**Provided data**
....
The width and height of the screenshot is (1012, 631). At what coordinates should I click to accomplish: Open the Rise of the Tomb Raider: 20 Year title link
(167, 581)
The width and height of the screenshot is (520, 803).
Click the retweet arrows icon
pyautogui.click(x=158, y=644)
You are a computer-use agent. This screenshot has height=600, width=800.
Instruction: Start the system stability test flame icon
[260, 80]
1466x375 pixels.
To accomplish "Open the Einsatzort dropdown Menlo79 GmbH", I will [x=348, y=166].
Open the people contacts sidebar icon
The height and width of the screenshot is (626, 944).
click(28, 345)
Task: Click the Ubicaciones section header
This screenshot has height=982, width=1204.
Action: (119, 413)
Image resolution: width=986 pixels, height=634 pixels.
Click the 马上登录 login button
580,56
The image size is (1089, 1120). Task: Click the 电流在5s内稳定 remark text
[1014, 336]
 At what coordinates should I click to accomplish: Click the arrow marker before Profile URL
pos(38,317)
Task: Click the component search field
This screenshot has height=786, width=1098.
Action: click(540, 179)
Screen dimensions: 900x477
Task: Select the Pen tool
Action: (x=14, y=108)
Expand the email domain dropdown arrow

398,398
....
**Problem to solve**
Extract, from the listing above, every line where the string "pixels" occurs.

**Result**
1466x375 pixels.
Image resolution: width=986 pixels, height=634 pixels.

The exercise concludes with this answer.